__TASK 1__
Give the records as a numbered list, starting at the line that contains "Describe the element" and running through the final line of the records, leaving out blank lines.

King David, in writing Psalm 19, said:
The Heavens declare the glory of God, and the firmament reveals His handiwork. From day to day, it speaks forth; night after night, it displays knowledge. There’s no place on Earth, where speech and language exist, that its voice isn’t heard. Its message resounds throughout the whole world, and its discourse reaches to every corner of the globe.5
Interestingly enough, the Hebrew word here for “knowledge,” which the Heavens are said to display each night, is a word that’s derived from the root word yada, a unique word that conveys a variety of meanings. It speaks of the ability to learn something through observation, including the discovery of something to be understood figuratively, literally, euphemistically, and inferentially (particularly via recognition through careful consideration). And it’s a knowledge that comes as the result of a declaration of instruction and that requires discernment in receiving that instruction.
Based on this, then, we’d have to admit that God Himself expected us to pay attention to what He was trying to convey via His starry messengers. So what could that message be? Is it a message intended for everyone? Or is it some special revelation that only an elite few will be able to understand?
Let’s resume the task of piecing this puzzle together.
Remember: “The Heavens declare the glory of God.” What’s the glory of God?
The Apostle John said, “The Word became flesh and dwelled among us. We’ve seen His glory, the glory of the one and only Son from the Father, full of grace and truth.”6 Confirming this, the writer of The Book of Hebrews declared, “The Son is the radiance of God’s glory and the exact representation of His being.”7
So, if Jesus is the glory of God, then it follows that the Heavens should declare Jesus, the Son of God.
Sure enough, as we piece together the puzzle, we do find that the message conveyed in The Zodiac reveals the story of Christ, the Redeemer. In fact, when we look at the evidence—both scripturally and astronomically—we find a perfect correspondence with the symbolism in each dimension of God’s creation.
The most graphic example of this symbolic correspondence is revealed when we look at the Four Living Creatures described in The Book of Revelation and compare them with their scriptural counterparts in The Old Testament. To do this, let’s begin in the second chapter of The Book of Numbers:
The Lord spoke to Moses and Aaron, explaining that, with the Tabernacle at its center, all the tribes of Israel are to set up their camps around it, with every tribe marking their camp with the standard according to his father’s name.8
In the case of Judah, to the east, their standard was that of a lion; to the south was Reuben, whose standard was a man; to the west was Ephraim, whose standard was a bull; and to the north was Dan, whose standard was an eagle, or, its natural enemy, a snake or a scorpion.

Source records
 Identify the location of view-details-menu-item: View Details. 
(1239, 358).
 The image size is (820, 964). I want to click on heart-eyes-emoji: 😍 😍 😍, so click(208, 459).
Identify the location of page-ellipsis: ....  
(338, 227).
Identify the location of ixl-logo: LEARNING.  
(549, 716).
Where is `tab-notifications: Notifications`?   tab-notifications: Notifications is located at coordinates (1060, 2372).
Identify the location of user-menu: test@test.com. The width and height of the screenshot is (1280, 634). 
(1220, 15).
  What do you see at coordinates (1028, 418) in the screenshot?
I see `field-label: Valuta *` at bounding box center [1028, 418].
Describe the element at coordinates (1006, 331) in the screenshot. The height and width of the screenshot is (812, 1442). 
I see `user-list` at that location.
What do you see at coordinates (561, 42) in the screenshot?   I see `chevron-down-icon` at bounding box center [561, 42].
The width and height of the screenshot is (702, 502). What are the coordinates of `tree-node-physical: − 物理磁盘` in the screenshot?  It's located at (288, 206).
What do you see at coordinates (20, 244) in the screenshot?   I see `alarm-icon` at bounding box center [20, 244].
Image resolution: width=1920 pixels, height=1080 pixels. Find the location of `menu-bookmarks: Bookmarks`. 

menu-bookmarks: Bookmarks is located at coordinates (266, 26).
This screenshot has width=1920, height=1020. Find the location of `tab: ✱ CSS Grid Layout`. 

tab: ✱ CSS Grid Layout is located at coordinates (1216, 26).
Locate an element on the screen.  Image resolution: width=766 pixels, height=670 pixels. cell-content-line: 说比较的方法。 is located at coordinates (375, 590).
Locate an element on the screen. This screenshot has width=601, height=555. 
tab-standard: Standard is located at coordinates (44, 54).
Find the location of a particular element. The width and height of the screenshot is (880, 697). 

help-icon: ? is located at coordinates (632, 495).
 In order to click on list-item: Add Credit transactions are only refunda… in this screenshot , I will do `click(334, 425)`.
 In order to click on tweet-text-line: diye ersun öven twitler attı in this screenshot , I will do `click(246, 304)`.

__TASK 2__
Edit the passage on Psalm 19 starting at "Let’s resume the" and ending at "of God’s creation.", putting "riddle" wherever "puzzle" appears.

__YOUR RESPONSE 1__
1. Describe the element at coordinates (1006, 331) in the screenshot. The height and width of the screenshot is (812, 1442). 
2. I see `user-list` at that location.
3. What do you see at coordinates (561, 42) in the screenshot?   I see `chevron-down-icon` at bounding box center [561, 42].
4. The width and height of the screenshot is (702, 502). What are the coordinates of `tree-node-physical: − 物理磁盘` in the screenshot?  It's located at (288, 206).
5. What do you see at coordinates (20, 244) in the screenshot?   I see `alarm-icon` at bounding box center [20, 244].
6. Image resolution: width=1920 pixels, height=1080 pixels. Find the location of `menu-bookmarks: Bookmarks`. 
7. menu-bookmarks: Bookmarks is located at coordinates (266, 26).
8. This screenshot has width=1920, height=1020. Find the location of `tab: ✱ CSS Grid Layout`. 
9. tab: ✱ CSS Grid Layout is located at coordinates (1216, 26).
10. Locate an element on the screen.  Image resolution: width=766 pixels, height=670 pixels. cell-content-line: 说比较的方法。 is located at coordinates (375, 590).
11. Locate an element on the screen. This screenshot has width=601, height=555. 
12. tab-standard: Standard is located at coordinates (44, 54).
13. Find the location of a particular element. The width and height of the screenshot is (880, 697). 
14. help-icon: ? is located at coordinates (632, 495).
15.  In order to click on list-item: Add Credit transactions are only refunda… in this screenshot , I will do `click(334, 425)`.
16.  In order to click on tweet-text-line: diye ersun öven twitler attı in this screenshot , I will do `click(246, 304)`.

__YOUR RESPONSE 2__
Let’s resume the task of piecing this riddle together.
Remember: “The Heavens declare the glory of God.” What’s the glory of God?
The Apostle John said, “The Word became flesh and dwelled among us. We’ve seen His glory, the glory of the one and only Son from the Father, full of grace and truth.”6 Confirming this, the writer of The Book of Hebrews declared, “The Son is the radiance of God’s glory and the exact representation of His being.”7
So, if Jesus is the glory of God, then it follows that the Heavens should declare Jesus, the Son of God.
Sure enough, as we piece together the riddle, we do find that the message conveyed in The Zodiac reveals the story of Christ, the Redeemer. In fact, when we look at the evidence—both scripturally and astronomically—we find a perfect correspondence with the symbolism in each dimension of God’s creation.